• EXERCISE DATA:
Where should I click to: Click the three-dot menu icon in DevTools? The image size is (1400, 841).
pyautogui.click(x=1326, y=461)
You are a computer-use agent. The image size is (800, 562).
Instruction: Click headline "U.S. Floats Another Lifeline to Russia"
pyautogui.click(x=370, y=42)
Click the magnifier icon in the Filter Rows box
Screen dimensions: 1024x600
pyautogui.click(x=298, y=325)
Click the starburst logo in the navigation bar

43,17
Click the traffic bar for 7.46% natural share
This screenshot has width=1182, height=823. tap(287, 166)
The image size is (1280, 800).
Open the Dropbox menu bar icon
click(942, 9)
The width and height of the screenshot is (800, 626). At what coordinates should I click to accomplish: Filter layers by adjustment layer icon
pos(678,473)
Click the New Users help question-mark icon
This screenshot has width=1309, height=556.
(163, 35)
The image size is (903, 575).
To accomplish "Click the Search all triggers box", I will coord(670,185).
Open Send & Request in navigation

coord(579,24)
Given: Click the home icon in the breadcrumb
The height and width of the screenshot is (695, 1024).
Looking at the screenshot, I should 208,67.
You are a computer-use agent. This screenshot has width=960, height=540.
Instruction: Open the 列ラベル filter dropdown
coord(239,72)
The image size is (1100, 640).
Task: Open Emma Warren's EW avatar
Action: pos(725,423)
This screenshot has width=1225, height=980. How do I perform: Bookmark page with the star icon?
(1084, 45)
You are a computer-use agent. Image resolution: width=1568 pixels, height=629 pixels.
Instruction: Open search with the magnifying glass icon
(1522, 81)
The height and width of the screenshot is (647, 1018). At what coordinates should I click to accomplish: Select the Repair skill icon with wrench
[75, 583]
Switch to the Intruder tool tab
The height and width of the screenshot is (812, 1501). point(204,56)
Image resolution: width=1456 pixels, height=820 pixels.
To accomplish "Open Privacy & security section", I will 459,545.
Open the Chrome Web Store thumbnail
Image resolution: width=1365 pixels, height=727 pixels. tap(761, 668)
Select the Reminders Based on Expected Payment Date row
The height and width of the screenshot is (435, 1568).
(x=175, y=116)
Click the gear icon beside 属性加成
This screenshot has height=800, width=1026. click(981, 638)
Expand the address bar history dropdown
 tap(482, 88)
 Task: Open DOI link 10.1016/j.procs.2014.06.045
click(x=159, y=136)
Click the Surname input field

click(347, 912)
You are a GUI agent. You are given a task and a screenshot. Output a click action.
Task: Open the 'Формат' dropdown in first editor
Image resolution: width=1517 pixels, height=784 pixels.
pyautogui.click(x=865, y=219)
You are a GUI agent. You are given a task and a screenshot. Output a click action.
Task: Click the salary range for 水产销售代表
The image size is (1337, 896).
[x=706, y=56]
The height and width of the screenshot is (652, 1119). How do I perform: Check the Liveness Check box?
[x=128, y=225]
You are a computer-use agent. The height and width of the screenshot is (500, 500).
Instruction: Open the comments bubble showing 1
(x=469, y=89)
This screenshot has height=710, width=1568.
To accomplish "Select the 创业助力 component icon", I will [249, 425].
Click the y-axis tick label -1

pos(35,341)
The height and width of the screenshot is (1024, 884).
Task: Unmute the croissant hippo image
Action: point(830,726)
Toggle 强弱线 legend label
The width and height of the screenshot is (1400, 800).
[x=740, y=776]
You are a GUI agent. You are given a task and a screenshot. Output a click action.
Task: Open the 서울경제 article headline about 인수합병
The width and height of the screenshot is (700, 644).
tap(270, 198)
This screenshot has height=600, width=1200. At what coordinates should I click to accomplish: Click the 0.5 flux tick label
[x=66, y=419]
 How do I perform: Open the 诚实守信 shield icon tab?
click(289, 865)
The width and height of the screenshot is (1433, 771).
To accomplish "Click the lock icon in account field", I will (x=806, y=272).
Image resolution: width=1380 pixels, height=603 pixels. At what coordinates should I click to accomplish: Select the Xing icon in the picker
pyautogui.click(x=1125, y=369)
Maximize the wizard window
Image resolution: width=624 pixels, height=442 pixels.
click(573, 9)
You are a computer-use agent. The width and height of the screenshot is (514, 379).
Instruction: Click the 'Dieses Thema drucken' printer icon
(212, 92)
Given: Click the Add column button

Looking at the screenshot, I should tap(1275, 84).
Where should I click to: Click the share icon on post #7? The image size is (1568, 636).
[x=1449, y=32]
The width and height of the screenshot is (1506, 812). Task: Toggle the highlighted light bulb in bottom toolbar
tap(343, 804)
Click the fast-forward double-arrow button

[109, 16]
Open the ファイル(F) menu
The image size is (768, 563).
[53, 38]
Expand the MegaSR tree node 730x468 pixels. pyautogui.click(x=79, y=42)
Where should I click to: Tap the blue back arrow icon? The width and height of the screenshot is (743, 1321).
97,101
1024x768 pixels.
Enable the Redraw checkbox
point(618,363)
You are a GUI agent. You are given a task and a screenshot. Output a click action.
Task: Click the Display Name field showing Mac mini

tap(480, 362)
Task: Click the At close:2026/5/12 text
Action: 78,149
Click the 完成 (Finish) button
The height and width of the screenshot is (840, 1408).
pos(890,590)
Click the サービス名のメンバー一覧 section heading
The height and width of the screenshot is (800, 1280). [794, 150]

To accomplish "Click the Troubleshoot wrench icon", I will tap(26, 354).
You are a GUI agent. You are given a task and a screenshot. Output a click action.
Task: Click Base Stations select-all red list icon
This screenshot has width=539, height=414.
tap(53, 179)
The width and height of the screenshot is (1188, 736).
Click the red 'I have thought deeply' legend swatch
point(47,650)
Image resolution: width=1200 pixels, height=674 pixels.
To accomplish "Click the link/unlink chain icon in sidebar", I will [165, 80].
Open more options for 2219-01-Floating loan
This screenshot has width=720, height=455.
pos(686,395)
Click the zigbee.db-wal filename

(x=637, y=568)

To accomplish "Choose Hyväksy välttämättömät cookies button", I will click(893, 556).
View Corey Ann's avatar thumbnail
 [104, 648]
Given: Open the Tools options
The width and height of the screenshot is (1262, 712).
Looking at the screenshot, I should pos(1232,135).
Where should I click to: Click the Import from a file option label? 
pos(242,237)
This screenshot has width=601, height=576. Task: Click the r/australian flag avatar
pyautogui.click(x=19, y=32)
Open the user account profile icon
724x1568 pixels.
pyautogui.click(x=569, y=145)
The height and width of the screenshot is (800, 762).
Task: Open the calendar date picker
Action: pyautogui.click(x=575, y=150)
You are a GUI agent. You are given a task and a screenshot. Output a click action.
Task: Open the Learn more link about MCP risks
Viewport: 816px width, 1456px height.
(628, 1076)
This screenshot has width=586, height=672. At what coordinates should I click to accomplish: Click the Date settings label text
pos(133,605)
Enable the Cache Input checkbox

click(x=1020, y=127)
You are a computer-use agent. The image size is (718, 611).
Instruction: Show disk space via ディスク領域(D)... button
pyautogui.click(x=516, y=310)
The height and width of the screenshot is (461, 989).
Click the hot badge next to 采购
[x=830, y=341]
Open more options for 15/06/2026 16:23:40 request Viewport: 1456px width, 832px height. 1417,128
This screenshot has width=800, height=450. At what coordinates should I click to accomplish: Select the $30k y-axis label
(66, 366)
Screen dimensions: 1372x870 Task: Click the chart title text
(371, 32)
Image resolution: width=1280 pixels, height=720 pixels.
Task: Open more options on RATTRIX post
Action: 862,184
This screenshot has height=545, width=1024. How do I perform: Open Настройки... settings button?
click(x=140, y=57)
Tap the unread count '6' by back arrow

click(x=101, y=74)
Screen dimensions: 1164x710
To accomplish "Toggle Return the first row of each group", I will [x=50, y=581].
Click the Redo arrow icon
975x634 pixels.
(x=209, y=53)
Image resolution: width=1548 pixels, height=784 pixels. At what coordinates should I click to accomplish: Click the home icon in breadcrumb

• ACTIVITY: Every single entry above has to be copied exactly.

• FINISHED EXERCISE:
Where should I click to: Click the three-dot menu icon in DevTools? The image size is (1400, 841).
pyautogui.click(x=1326, y=461)
You are a computer-use agent. The image size is (800, 562).
Instruction: Click headline "U.S. Floats Another Lifeline to Russia"
pyautogui.click(x=370, y=42)
Click the magnifier icon in the Filter Rows box
Screen dimensions: 1024x600
pyautogui.click(x=298, y=325)
Click the starburst logo in the navigation bar

43,17
Click the traffic bar for 7.46% natural share
This screenshot has width=1182, height=823. tap(287, 166)
The image size is (1280, 800).
Open the Dropbox menu bar icon
click(942, 9)
The width and height of the screenshot is (800, 626). At what coordinates should I click to accomplish: Filter layers by adjustment layer icon
pos(678,473)
Click the New Users help question-mark icon
This screenshot has width=1309, height=556.
(163, 35)
The image size is (903, 575).
To accomplish "Click the Search all triggers box", I will coord(670,185).
Open Send & Request in navigation

coord(579,24)
Given: Click the home icon in the breadcrumb
The height and width of the screenshot is (695, 1024).
Looking at the screenshot, I should 208,67.
You are a computer-use agent. This screenshot has width=960, height=540.
Instruction: Open the 列ラベル filter dropdown
coord(239,72)
The image size is (1100, 640).
Task: Open Emma Warren's EW avatar
Action: pos(725,423)
This screenshot has width=1225, height=980. How do I perform: Bookmark page with the star icon?
(1084, 45)
You are a computer-use agent. Image resolution: width=1568 pixels, height=629 pixels.
Instruction: Open search with the magnifying glass icon
(1522, 81)
The height and width of the screenshot is (647, 1018). At what coordinates should I click to accomplish: Select the Repair skill icon with wrench
[75, 583]
Switch to the Intruder tool tab
The height and width of the screenshot is (812, 1501). point(204,56)
Image resolution: width=1456 pixels, height=820 pixels.
To accomplish "Open Privacy & security section", I will 459,545.
Open the Chrome Web Store thumbnail
Image resolution: width=1365 pixels, height=727 pixels. tap(761, 668)
Select the Reminders Based on Expected Payment Date row
The height and width of the screenshot is (435, 1568).
(x=175, y=116)
Click the gear icon beside 属性加成
This screenshot has height=800, width=1026. click(981, 638)
Expand the address bar history dropdown
 tap(482, 88)
 Task: Open DOI link 10.1016/j.procs.2014.06.045
click(x=159, y=136)
Click the Surname input field

click(347, 912)
You are a GUI agent. You are given a task and a screenshot. Output a click action.
Task: Open the 'Формат' dropdown in first editor
Image resolution: width=1517 pixels, height=784 pixels.
pyautogui.click(x=865, y=219)
You are a GUI agent. You are given a task and a screenshot. Output a click action.
Task: Click the salary range for 水产销售代表
The image size is (1337, 896).
[x=706, y=56]
The height and width of the screenshot is (652, 1119). How do I perform: Check the Liveness Check box?
[x=128, y=225]
You are a computer-use agent. The height and width of the screenshot is (500, 500).
Instruction: Open the comments bubble showing 1
(x=469, y=89)
This screenshot has height=710, width=1568.
To accomplish "Select the 创业助力 component icon", I will [249, 425].
Click the y-axis tick label -1

pos(35,341)
The height and width of the screenshot is (1024, 884).
Task: Unmute the croissant hippo image
Action: point(830,726)
Toggle 强弱线 legend label
The width and height of the screenshot is (1400, 800).
[x=740, y=776]
You are a GUI agent. You are given a task and a screenshot. Output a click action.
Task: Open the 서울경제 article headline about 인수합병
The width and height of the screenshot is (700, 644).
tap(270, 198)
This screenshot has height=600, width=1200. At what coordinates should I click to accomplish: Click the 0.5 flux tick label
[x=66, y=419]
 How do I perform: Open the 诚实守信 shield icon tab?
click(289, 865)
The width and height of the screenshot is (1433, 771).
To accomplish "Click the lock icon in account field", I will (x=806, y=272).
Image resolution: width=1380 pixels, height=603 pixels. At what coordinates should I click to accomplish: Select the Xing icon in the picker
pyautogui.click(x=1125, y=369)
Maximize the wizard window
Image resolution: width=624 pixels, height=442 pixels.
click(573, 9)
You are a computer-use agent. The width and height of the screenshot is (514, 379).
Instruction: Click the 'Dieses Thema drucken' printer icon
(212, 92)
Given: Click the Add column button

Looking at the screenshot, I should tap(1275, 84).
Where should I click to: Click the share icon on post #7? The image size is (1568, 636).
[x=1449, y=32]
The width and height of the screenshot is (1506, 812). Task: Toggle the highlighted light bulb in bottom toolbar
tap(343, 804)
Click the fast-forward double-arrow button

[109, 16]
Open the ファイル(F) menu
The image size is (768, 563).
[53, 38]
Expand the MegaSR tree node 730x468 pixels. pyautogui.click(x=79, y=42)
Where should I click to: Tap the blue back arrow icon? The width and height of the screenshot is (743, 1321).
97,101
1024x768 pixels.
Enable the Redraw checkbox
point(618,363)
You are a GUI agent. You are given a task and a screenshot. Output a click action.
Task: Click the Display Name field showing Mac mini

tap(480, 362)
Task: Click the At close:2026/5/12 text
Action: 78,149
Click the 完成 (Finish) button
The height and width of the screenshot is (840, 1408).
pos(890,590)
Click the サービス名のメンバー一覧 section heading
The height and width of the screenshot is (800, 1280). [794, 150]

To accomplish "Click the Troubleshoot wrench icon", I will tap(26, 354).
You are a GUI agent. You are given a task and a screenshot. Output a click action.
Task: Click Base Stations select-all red list icon
This screenshot has width=539, height=414.
tap(53, 179)
The width and height of the screenshot is (1188, 736).
Click the red 'I have thought deeply' legend swatch
point(47,650)
Image resolution: width=1200 pixels, height=674 pixels.
To accomplish "Click the link/unlink chain icon in sidebar", I will [165, 80].
Open more options for 2219-01-Floating loan
This screenshot has width=720, height=455.
pos(686,395)
Click the zigbee.db-wal filename

(x=637, y=568)

To accomplish "Choose Hyväksy välttämättömät cookies button", I will click(893, 556).
View Corey Ann's avatar thumbnail
 [104, 648]
Given: Open the Tools options
The width and height of the screenshot is (1262, 712).
Looking at the screenshot, I should pos(1232,135).
Where should I click to: Click the Import from a file option label? 
pos(242,237)
This screenshot has width=601, height=576. Task: Click the r/australian flag avatar
pyautogui.click(x=19, y=32)
Open the user account profile icon
724x1568 pixels.
pyautogui.click(x=569, y=145)
The height and width of the screenshot is (800, 762).
Task: Open the calendar date picker
Action: pyautogui.click(x=575, y=150)
You are a GUI agent. You are given a task and a screenshot. Output a click action.
Task: Open the Learn more link about MCP risks
Viewport: 816px width, 1456px height.
(628, 1076)
This screenshot has width=586, height=672. At what coordinates should I click to accomplish: Click the Date settings label text
pos(133,605)
Enable the Cache Input checkbox

click(x=1020, y=127)
You are a computer-use agent. The image size is (718, 611).
Instruction: Show disk space via ディスク領域(D)... button
pyautogui.click(x=516, y=310)
The height and width of the screenshot is (461, 989).
Click the hot badge next to 采购
[x=830, y=341]
Open more options for 15/06/2026 16:23:40 request Viewport: 1456px width, 832px height. 1417,128
This screenshot has width=800, height=450. At what coordinates should I click to accomplish: Select the $30k y-axis label
(66, 366)
Screen dimensions: 1372x870 Task: Click the chart title text
(371, 32)
Image resolution: width=1280 pixels, height=720 pixels.
Task: Open more options on RATTRIX post
Action: 862,184
This screenshot has height=545, width=1024. How do I perform: Open Настройки... settings button?
click(x=140, y=57)
Tap the unread count '6' by back arrow

click(x=101, y=74)
Screen dimensions: 1164x710
To accomplish "Toggle Return the first row of each group", I will [x=50, y=581].
Click the Redo arrow icon
975x634 pixels.
(x=209, y=53)
Image resolution: width=1548 pixels, height=784 pixels. At what coordinates should I click to accomplish: Click the home icon in breadcrumb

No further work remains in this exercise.